## WHAT YOU SHOULD DO
Convert everything in the records from the line containing "Locate an element on the screen. Image" down to the line containing "pyautogui.click(x=81, y=31)" into a JSON list of strings, one string per line, leaving out blank lines.

-- BEGIN MATERIAL SUPPLIED --

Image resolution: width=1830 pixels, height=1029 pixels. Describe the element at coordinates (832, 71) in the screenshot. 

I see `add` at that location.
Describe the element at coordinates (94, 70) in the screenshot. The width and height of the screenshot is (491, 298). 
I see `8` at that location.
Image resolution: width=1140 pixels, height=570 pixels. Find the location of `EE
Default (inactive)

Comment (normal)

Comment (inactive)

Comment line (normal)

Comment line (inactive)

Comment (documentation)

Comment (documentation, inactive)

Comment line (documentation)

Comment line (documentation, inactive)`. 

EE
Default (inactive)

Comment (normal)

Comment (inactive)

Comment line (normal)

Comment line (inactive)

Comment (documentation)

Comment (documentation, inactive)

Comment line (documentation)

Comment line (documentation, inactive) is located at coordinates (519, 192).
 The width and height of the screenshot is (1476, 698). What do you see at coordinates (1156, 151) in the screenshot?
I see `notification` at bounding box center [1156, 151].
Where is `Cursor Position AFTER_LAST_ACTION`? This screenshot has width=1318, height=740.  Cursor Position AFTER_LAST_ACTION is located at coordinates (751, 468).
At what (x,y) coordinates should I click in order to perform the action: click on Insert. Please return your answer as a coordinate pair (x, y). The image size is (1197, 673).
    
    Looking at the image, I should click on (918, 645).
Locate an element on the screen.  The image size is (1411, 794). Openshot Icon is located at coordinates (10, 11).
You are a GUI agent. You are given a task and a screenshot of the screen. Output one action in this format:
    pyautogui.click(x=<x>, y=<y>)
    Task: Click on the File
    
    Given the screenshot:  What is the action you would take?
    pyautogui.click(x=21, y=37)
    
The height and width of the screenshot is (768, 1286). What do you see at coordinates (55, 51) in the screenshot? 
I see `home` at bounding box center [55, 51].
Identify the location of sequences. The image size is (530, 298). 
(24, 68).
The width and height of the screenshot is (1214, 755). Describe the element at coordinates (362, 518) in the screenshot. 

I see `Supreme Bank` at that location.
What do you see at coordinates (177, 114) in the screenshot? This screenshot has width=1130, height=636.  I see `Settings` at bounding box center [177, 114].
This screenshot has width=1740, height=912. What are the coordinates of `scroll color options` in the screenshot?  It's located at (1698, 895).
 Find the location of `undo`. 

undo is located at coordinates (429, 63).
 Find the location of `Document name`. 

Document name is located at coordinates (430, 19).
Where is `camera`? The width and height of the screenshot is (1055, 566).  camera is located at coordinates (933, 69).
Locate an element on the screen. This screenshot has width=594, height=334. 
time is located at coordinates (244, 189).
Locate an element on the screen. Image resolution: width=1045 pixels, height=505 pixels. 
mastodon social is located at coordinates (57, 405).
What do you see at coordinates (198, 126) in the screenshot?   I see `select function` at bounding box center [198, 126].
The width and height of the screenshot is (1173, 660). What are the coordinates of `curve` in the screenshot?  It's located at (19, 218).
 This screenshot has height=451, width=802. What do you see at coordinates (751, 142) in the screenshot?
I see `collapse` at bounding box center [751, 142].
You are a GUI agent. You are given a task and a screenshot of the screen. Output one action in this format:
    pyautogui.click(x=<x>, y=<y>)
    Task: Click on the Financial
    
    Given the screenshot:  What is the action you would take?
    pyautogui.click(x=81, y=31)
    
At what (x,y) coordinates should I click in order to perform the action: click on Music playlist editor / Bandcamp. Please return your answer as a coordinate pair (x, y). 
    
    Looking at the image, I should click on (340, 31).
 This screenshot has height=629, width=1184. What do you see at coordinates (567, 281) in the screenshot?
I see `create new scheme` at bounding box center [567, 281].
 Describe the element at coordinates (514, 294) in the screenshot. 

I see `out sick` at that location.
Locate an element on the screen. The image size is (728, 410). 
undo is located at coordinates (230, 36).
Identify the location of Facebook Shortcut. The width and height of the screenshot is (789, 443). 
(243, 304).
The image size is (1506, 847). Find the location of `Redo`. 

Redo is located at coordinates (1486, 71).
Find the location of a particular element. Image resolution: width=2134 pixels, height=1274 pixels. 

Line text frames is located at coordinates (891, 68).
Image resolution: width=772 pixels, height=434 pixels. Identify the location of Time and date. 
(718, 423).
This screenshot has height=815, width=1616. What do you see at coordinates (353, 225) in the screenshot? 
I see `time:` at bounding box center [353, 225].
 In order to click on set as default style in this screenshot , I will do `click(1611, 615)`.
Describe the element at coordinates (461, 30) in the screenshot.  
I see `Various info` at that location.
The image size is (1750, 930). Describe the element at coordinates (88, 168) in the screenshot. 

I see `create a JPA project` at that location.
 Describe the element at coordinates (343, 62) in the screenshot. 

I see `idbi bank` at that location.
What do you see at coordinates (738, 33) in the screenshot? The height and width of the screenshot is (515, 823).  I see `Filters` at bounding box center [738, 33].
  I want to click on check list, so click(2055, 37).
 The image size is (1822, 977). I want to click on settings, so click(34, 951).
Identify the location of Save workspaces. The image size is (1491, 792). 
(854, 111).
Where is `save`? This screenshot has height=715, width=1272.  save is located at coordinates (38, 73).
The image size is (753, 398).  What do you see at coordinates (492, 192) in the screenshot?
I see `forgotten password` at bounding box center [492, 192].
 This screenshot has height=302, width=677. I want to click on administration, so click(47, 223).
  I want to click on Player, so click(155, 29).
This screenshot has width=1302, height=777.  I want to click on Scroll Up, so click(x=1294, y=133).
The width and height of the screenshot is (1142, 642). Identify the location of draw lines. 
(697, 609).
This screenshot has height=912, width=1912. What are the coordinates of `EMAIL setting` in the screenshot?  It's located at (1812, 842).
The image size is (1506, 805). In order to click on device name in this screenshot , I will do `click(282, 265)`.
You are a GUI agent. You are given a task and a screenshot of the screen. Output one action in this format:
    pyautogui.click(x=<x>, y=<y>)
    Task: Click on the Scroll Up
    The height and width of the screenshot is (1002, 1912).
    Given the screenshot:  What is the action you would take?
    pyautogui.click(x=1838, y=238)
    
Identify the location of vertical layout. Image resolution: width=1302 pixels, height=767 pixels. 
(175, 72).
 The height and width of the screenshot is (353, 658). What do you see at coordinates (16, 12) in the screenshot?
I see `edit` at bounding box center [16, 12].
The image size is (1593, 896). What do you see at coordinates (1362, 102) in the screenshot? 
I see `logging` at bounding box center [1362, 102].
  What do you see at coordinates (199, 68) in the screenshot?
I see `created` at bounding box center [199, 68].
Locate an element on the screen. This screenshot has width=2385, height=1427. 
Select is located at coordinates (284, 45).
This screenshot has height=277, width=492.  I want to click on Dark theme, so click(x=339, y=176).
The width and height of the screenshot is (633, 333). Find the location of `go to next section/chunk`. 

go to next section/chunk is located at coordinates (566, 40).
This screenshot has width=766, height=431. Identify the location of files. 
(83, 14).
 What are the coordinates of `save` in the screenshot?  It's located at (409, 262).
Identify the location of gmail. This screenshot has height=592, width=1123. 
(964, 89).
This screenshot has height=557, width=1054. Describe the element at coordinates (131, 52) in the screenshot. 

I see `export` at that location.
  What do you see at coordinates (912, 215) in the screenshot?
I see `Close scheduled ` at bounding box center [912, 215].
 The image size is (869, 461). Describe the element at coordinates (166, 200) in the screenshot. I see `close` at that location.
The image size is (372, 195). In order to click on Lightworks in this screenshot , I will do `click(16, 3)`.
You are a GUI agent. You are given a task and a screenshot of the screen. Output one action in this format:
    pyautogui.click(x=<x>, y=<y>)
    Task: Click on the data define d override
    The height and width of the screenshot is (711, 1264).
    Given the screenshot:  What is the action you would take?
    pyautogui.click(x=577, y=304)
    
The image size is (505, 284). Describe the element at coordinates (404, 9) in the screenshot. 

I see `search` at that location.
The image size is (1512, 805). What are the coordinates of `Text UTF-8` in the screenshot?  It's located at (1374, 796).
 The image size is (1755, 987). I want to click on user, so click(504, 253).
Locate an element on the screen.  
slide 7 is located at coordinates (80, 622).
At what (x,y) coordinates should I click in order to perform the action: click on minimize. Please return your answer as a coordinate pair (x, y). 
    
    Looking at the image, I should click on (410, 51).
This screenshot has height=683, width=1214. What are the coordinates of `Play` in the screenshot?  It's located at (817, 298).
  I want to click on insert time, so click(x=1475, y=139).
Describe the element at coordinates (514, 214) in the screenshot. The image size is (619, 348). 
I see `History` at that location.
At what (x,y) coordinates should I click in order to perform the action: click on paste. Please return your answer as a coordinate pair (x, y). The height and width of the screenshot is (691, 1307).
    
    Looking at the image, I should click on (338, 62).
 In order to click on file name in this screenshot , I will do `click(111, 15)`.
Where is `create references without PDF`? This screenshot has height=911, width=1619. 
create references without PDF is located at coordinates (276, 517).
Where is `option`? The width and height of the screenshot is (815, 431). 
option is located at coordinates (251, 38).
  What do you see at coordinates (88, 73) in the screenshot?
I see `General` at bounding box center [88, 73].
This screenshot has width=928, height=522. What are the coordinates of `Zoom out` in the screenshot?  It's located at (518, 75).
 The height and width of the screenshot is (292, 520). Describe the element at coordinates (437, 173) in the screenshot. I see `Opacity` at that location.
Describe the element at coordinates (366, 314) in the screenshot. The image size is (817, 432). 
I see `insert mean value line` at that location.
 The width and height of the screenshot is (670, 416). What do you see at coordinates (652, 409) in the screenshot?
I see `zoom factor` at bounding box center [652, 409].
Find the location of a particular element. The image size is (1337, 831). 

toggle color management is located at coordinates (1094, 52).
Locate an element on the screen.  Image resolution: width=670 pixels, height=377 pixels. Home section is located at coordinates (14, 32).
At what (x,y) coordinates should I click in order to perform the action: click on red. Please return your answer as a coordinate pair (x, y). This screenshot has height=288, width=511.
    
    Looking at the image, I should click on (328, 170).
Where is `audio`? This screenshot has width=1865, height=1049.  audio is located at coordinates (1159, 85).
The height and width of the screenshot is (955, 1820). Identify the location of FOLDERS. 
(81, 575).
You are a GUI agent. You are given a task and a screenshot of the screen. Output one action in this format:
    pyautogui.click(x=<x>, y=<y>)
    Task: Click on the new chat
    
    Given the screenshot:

-- END MATERIAL SUPPLIED --

## CORRECT ANSWER
[
  "Locate an element on the screen. Image resolution: width=1045 pixels, height=505 pixels. ",
  "mastodon social is located at coordinates (57, 405).",
  "What do you see at coordinates (198, 126) in the screenshot?   I see `select function` at bounding box center [198, 126].",
  "The width and height of the screenshot is (1173, 660). What are the coordinates of `curve` in the screenshot?  It's located at (19, 218).",
  " This screenshot has height=451, width=802. What do you see at coordinates (751, 142) in the screenshot?",
  "I see `collapse` at bounding box center [751, 142].",
  "You are a GUI agent. You are given a task and a screenshot of the screen. Output one action in this format:",
  "    pyautogui.click(x=<x>, y=<y>)",
  "    Task: Click on the Financial",
  "    Given the screenshot:  What is the action you would take?",
  "    pyautogui.click(x=81, y=31)"
]